Review of our CD in Clicky-Clicky Music blog March 27, 2012:
Future Carnivores accomplish here on their eponymous full-length debut an elegant feat: the Boston-based electropop act successfully surpasses homage, a mile marker that even if it can be reached often trips up bands mining the motherlode of the early MTV era. To be sure, the record sounds as if it were made in the '80s, not just from a production standpoint, and not just because of certain nods made via the songwriting, but because of Future Carnivores' ability to deftly synthesize deconstructed pop with the same sense of wonder and optimistic, well, futurism as the act's quirky and weird-haired antecedents. Through this terrific alchemy principle members Reuben Bettsak, Bo Barringer and Noell Dorsey (who work with two drummers live) conjure gold by presenting maximalist melodic concepts in diminutive, sleek packages. That winning combination makes Future Carnivores the first refreshing surprise of 2012.
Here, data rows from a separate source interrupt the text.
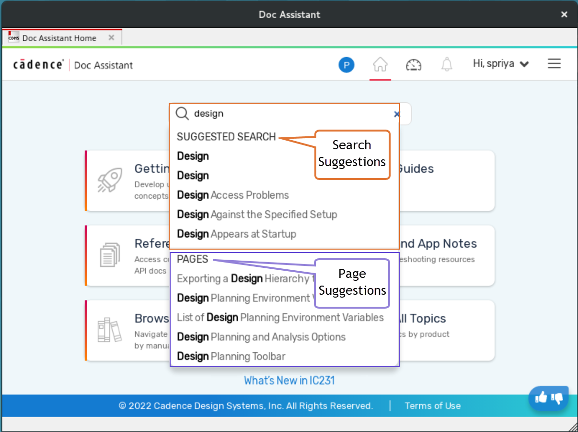Viewport: 578px width, 432px height.
Task: Open List of Design Planning Environment Variables
Action: (280, 317)
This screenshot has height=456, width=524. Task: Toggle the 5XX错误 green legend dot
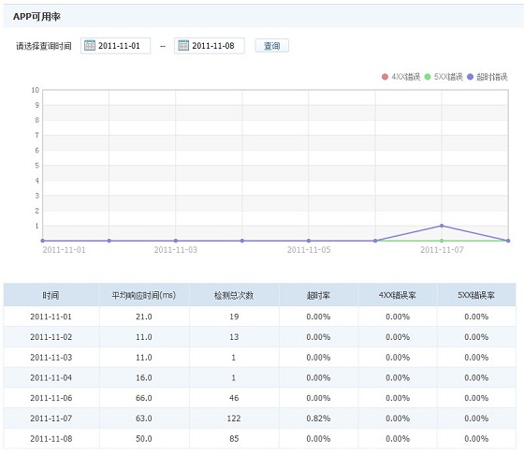click(x=428, y=77)
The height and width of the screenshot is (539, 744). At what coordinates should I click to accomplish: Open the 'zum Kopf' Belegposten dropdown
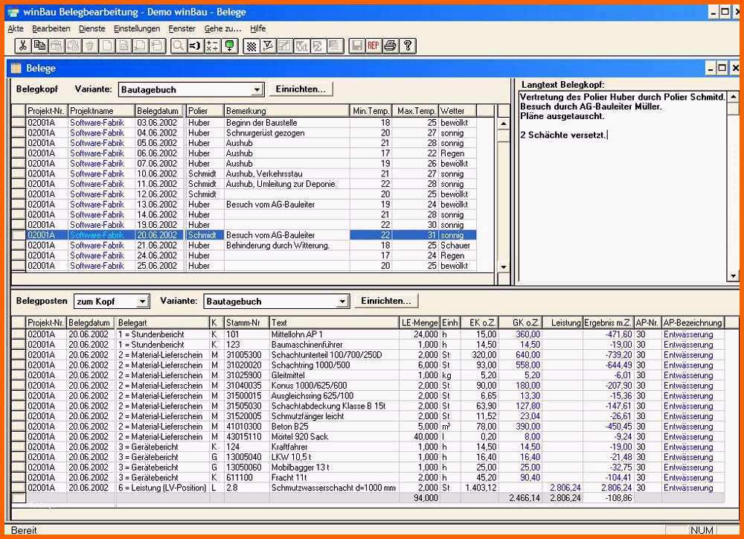(143, 302)
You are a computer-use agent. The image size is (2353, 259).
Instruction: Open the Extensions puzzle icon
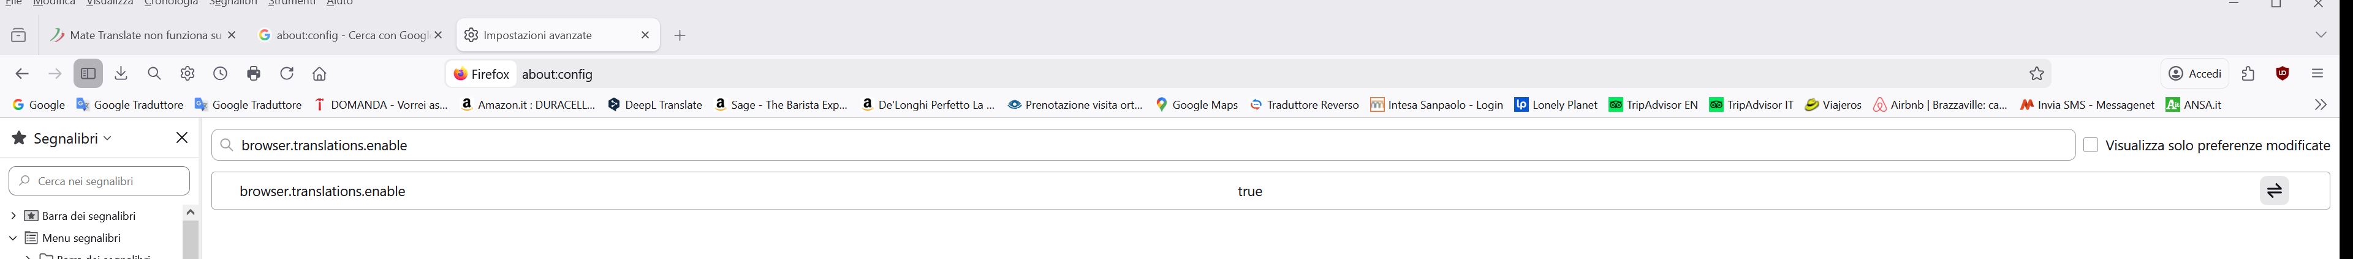(x=2248, y=74)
The chirping guitars, vaguely British-sounding vocals, aboriginal rhythms and softened ambient space of the trance-tastic "This Won't Be Boring" perhaps exemplifies best the approach of the band, which de-emphasizes the guitar work central to Mr. Bettsak and Ms. Dorsey's better-known indie rock endeavor Guillermo Sexo in favor of atmosphere and groove. Mr. Barringer's relatively theatrical vocals (which at times recall those of Unrest's Mark Robinson) twinned with those of Ms. Dorsey elucidate yet more singular overtones in the music, which as often draws from New Order as it does Bow Wow Wow. Future Carnivores' pulsing "There Is So Much Love In My Heart," with its understated but precise rhythms, motorik bass line, repetitious vocal incantations, and droning e-bow guitars is another example of the band's beautiful marriage of New Wave and New Romantic aesthetics. "To Win You Over" is even more experimental, providing in 81 seconds a perfectly crafted pastiche of pathos and nostalgia, like one of the shadowbox arrangements generated by the sub-orbital AI in that Gibson novel. Despite the album's bracing experimentalism, the highlight of Future Carnivores is the rocker "What's Unbelievable?" While the song smacks of New Wave bombast, its traditional instrumentation makes it something of an anomaly within the set. Nevertheless, it's a delicious anomaly that listeners will return to again and again.